Being focused primarily on what happens in Georgia, it can be easy to miss important developments elsewhere. But when it comes to expanding educational options, other states keep rubbing it in my face.
Our General Assembly did pass some modest improvements to school-choice programs this year, expanding the Special Needs Scholarship to additional students and moving public charter schools closer to funding parity with other public schools. But the largest proposed expansion, a bill to create education scholarship accounts, advanced out of the House Education Committee but no further.
By comparison, consider this recent run-down of the action by other states this year in an op-ed by Paul E. Peterson in the Wall Street Journal:
“Montana lifted caps on charter schools. Arkansas now offers tax-credit scholarships to low-income students. West Virginia and Kentucky have funded savings accounts that help parents pay tuition at private schools. Florida, a movement leader, has enlarged its tax-credit scholarship programs. Even Rhode Island Gov. Dan McKee promises to veto a moratorium on new charter schools. As one voucher activist told me: ‘This feels like the most school choice legislative action in … years.’”
Georgia didn’t miss out on this party completely, but neither did it do enough to make Peterson’s list.
We’re not alone in that, obviously. Advocates for educational options in other states sometimes fall short as well.
One of them, Nebraska state Sen. Justin Wayne, chided his colleagues this past week for opposing a bill to create a tax-credit scholarship program similar to the one Georgia has. The way he did so has drawn national attention.
“It’s just a profound thing that the only people who are opposing school choice today are the same people who have choice,” Wayne, an African-American Democrat, said during the floor debate on the bill. “And many of them exercise that choice. … But my community can’t wait any more.
“So here’s my offer, to all of the (senators) who have kids, here’s my offer: I will vote to kill this bill if you send your kids to one of the kids’ schools in my district that we’re waiting to turn around.”
Wayne, a former school-board member in Omaha who once opposed such measures, then called out some of his colleagues by name. “Everybody get on the mic, let’s make that promise, let’s transfer the kids, so as we spend six, seven years in elementary school changing a school, your kid (can) be a part of that change.

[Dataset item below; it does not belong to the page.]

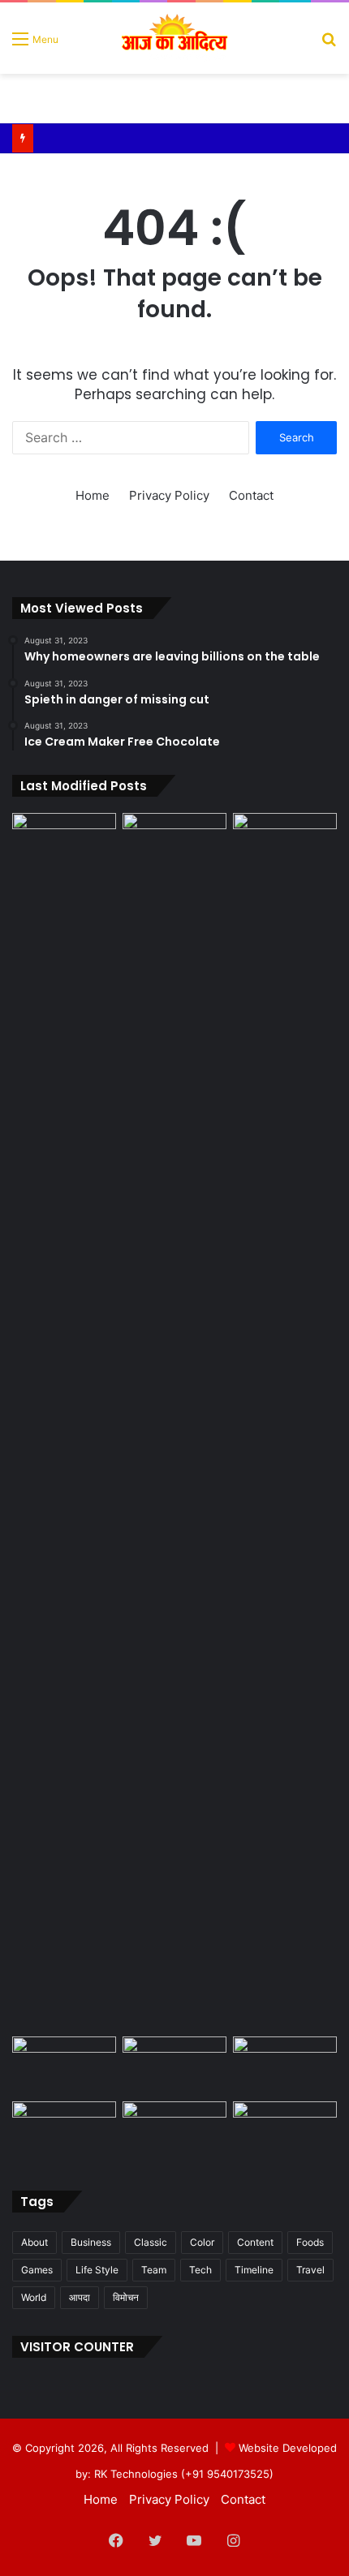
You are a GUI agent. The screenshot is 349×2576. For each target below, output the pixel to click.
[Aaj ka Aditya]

“And when they fall behind; when they don’t have the resources – allegedly; when they’re dealing with suspensions and things like that; then we can all go through it together. That’s what I mean by (saying) let’s have a real, honest conversation. Don’t make a choice that you won’t allow anybody else to make, just based off income. Because that’s what we’re talking about.”

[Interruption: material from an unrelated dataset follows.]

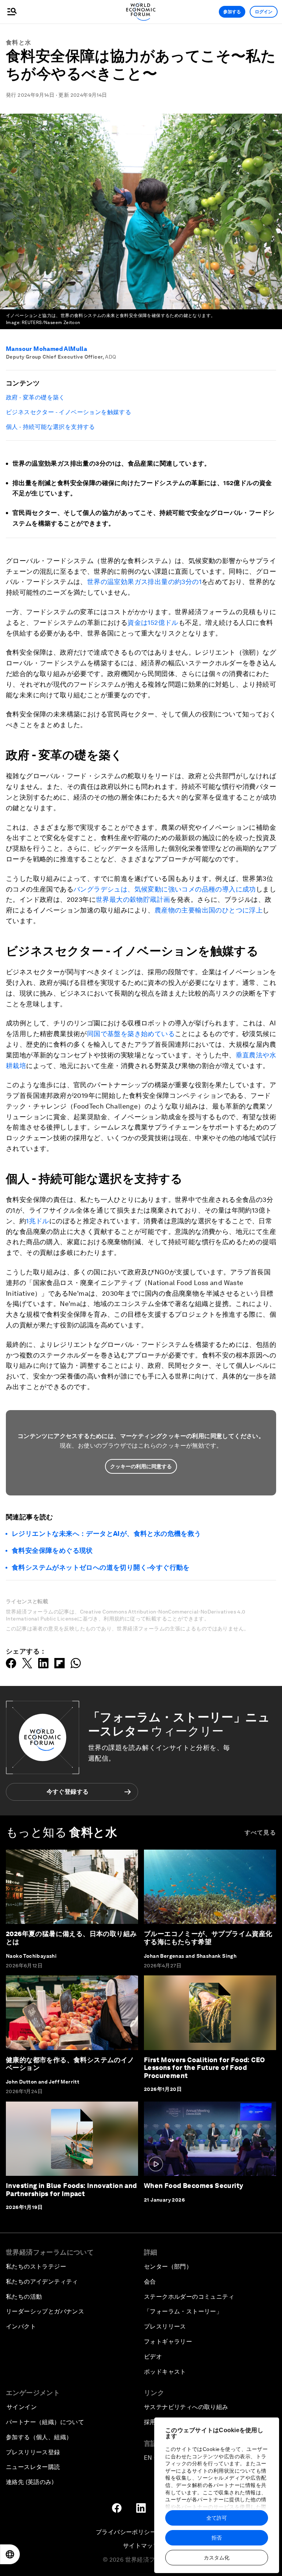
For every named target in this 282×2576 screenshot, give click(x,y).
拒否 (217, 2538)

That resonates in Georgia, where a number of school-choice opponents in the Legislature were all too happy to send their own children to private school. One member of the House Education Committee even acknowledged during the debate over the Special Needs Scholarship expansion that she sent her special-needs daughter to a private school because the public school wasn’t meeting her needs. Then she voted against the bill.
I’m not going to name her in this column because too many of her colleagues have done much the same thing without owning up to it publicly. At least she was transparent about it.
In Nebraska, Wayne’s challenge went unanswered. It also failed to move the bill, which fell four votes short of ending a filibuster.
Still, he argued powerfully that what’s good for the goose is good for the gander. There are a lot of geese in Georgia taking advantage of the educational options their personal wealth affords them, and then working to deny those options to people without such wealth.
Maybe Georgia needs its own Justin Wayne to name them and shame them.